When the doll was not under the tree on Christmas morning, I was to say the least disappointed. However, I was old enough to know that it was my parents who were responsible for whatever managed to find it’s way to our house with our names on the treasures. My mother, also disappointed at not being able to fulfill that wish, took me aside and quietly, so as not to spoil the magic for my sister, explained what had happened. As occurred in many households and still does to this day, by the time my father had been paid and my mother had saved enough money for the extras for Christmas, she was unable to find the doll at any store she checked. Sold old met her at every stop. I had a number of other gifts to appreciate and enjoy that morning, and before long that doll was simply a memory.

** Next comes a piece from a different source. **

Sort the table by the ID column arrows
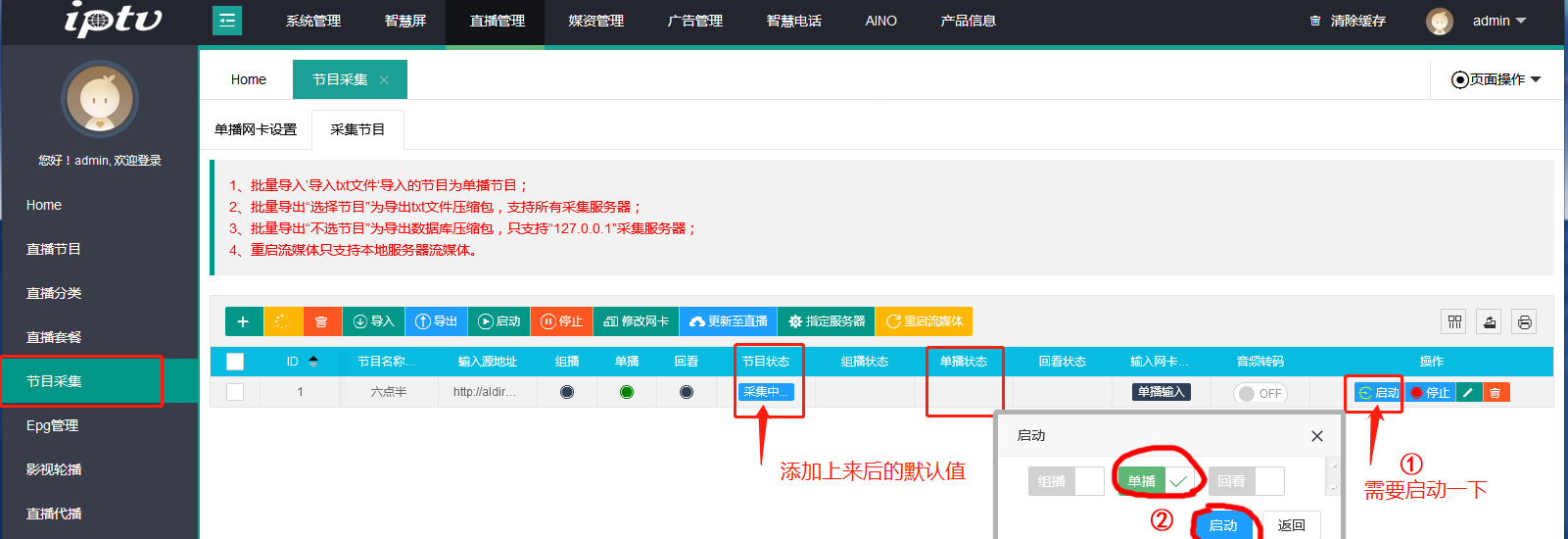Screen dimensions: 1568x539 (313, 361)
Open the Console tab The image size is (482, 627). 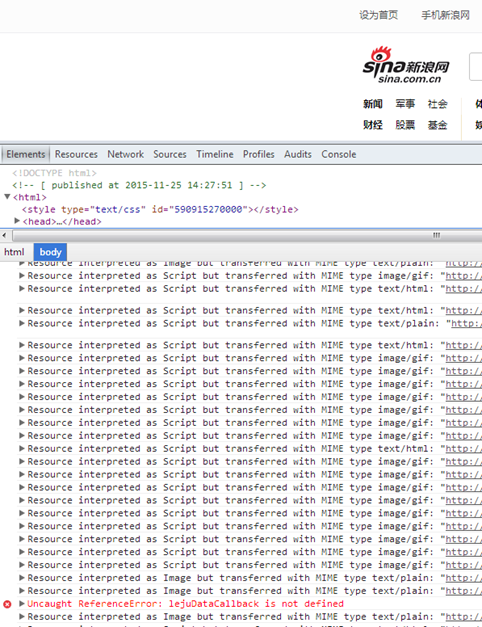(x=338, y=154)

About a month after Christmas, as we came in from groceries, my mother and our next-door neighbour Mrs. B., who was just going out, were standing on the porch discussing the holidays. My mother was lamenting the inability to find the one gift that I had set my heart on. As they were talking, we noticed one of the girls across the street playing on her lawn with that very doll. An arm had been torn off and as she made her way back indoors, she threw the doll in the snow, discarded and forgotten as if it was no longer of any interest. My instinct was to go over, pick it up and take it to her door. My mother said we would just let it be, but I could see that she was upset. The way of the world she explained. Sometimes people don’t appreciate what they have. I wanted the poor doll to be whole again. My mother and our neighbour continued to speak in hushed tones, and I left them to it, eyeing that doll face down and cold in the snow.
A few days later my mother asked me if I would go next door as Mrs. B. had asked me to stop in. No idea why but I went in and sat in the living room while we chatted over cookies and hot chocolate about things that an 8-year-old might enjoy. And then this lovely woman handed me a box. Inside that box was “the doll”. She had been given one of these toys as a promotional gift through her office and as her only child at that time was a boy of two, she wanted me, with my mother’s permission, to have the doll. I was speechless and then tearful and ever so grateful for her generosity and her kindness. That family moved soon afterwards, and I only saw them once more as happens as circumstances change when we visited their new home a few blocks away.
I haven’t thought of this woman or that doll for years - until this morning when reading the newspaper, I came across her obituary. I learned that she had led a full life, with three children and grandchildren and time spent doing the many things that rounded out her life. I imagined her as a mother and grandmother and her giving nature and once more that eight year old girl said “thank you Mrs. B., I’ve never forgotten how you made me feel.”
Generosity is a gift for the giver and the person who receives, and the obligation I believe, once you have been the beneficiary, is to pay it forward. I wish I had been able to tell Mrs. B. how many times the gift of that doll and her generosity to me has been paid forward.
Maya Angelou said it best:
“I've learned that people will forget what you said, people will forget what you did, but people will never forget how you made them feel.”